I put my robe on and tie it tightly around me. He isn’t going to leave if I don’t face him. Plus, I doubt I’m getting away with anything here. He knows me well enough to tell when I’m lying.

I open the door to see him standing there fully dressed. “Hi,” I say sheepishly.

“You okay?”

“I drank a lot last night.”

His eyes narrow the slightest bit. “Right.” The hurt flashes across his face, but he recovers quickly. If I didn’t know him so well, I would’ve missed it.

I need to get out of this room. Instead of staying here, looking at the crime scene, I head out to the living room.

Trent grasps my arm when I try to move farther away. “Where are you goin’? And don’t tell me you not being able to look me in the eye has nothing to do with what just happened.”

I close my eyes and muster all the strength I have. There’s no going back, I made my choice, and now I have to face it. My chest tightens as all my emotions from the last hour bubble up.

His hand drops and I turn to look at him. “This never should’ve happened. Nothing is different. Nothing has changed. You still can’t give me what I want, and I clearly can’t walk away from you.”

“Have you heard nothing I’ve said over the last few weeks?” Trent bellows. “Are you fucking kiddin’ me?” My head pounds as he gets louder. “You think nothing has changed? God dammit, Grace!”

I shake my head and take a step back. “Stop yelling at me!”

He moves closer. “So what was that?” He points to the bedroom. “Was that just some slip up?”

“I told you! I told you I was done! This is what we do!” Instead of moving away from him, I get closer. My anger takes hold as I let it all out. “I tell you it’s over, and you find a way to break me down. You push me and manipulate me into believing it’ll be different each and every time. I love you! I love you so much it hurts, and you keep breaking me! You don’t love me. You don’t know what that even means!”

“The fuck I don’t!” Trent is in my face in an instant, his hands grip my arms, and he pulls me forward. “This isn’t the same as before. This is me tellin’ you I’m changin’. For you, I’m tryin’ to be the man you want.”

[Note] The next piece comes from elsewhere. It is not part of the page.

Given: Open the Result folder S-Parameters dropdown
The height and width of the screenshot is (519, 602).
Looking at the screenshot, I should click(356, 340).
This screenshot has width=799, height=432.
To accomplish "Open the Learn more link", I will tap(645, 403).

I shake my head, trying to stay strong, because I don’t believe him. I tear my arms out of his grasp and take a step back. “I need you to leave.”

“No.”

“Please, I need to think. I need to not be hungover when we have this conversation.”

“I need to know what I did that was so bad that you’re willing to push me away. What did I do that is so fucking awful that you decide to punish me by dating Cooper?”

I stop moving and the blood drains from my face. He thinks I’m purposely trying to hurt him? That’s the last thing I would ever do. All I want is for the two of us to find some semblance of happiness.

“I’m not punishing you. None of this is about you. It’s about me and tryin’ to find someone who will love me, Trent. Don’t you get it? Don’t you see that I’m dyin’ inside because you won’t love me?” I move so we’re standing face to face. Tears fill my eyes as I pour my heart and soul out to him. “I miss you every single day. Each day I wake up, roll over, and you’re not there. It hurts me so much more than you’ll ever know.” A tear falls from my face. “But the thing is, I’ve been missing you for a long time. I’ve been alone even when you were here. You build this wall and shut me out. I wish I could pinpoint when it happened. I wish I could fix it, but I can’t do it anymore.”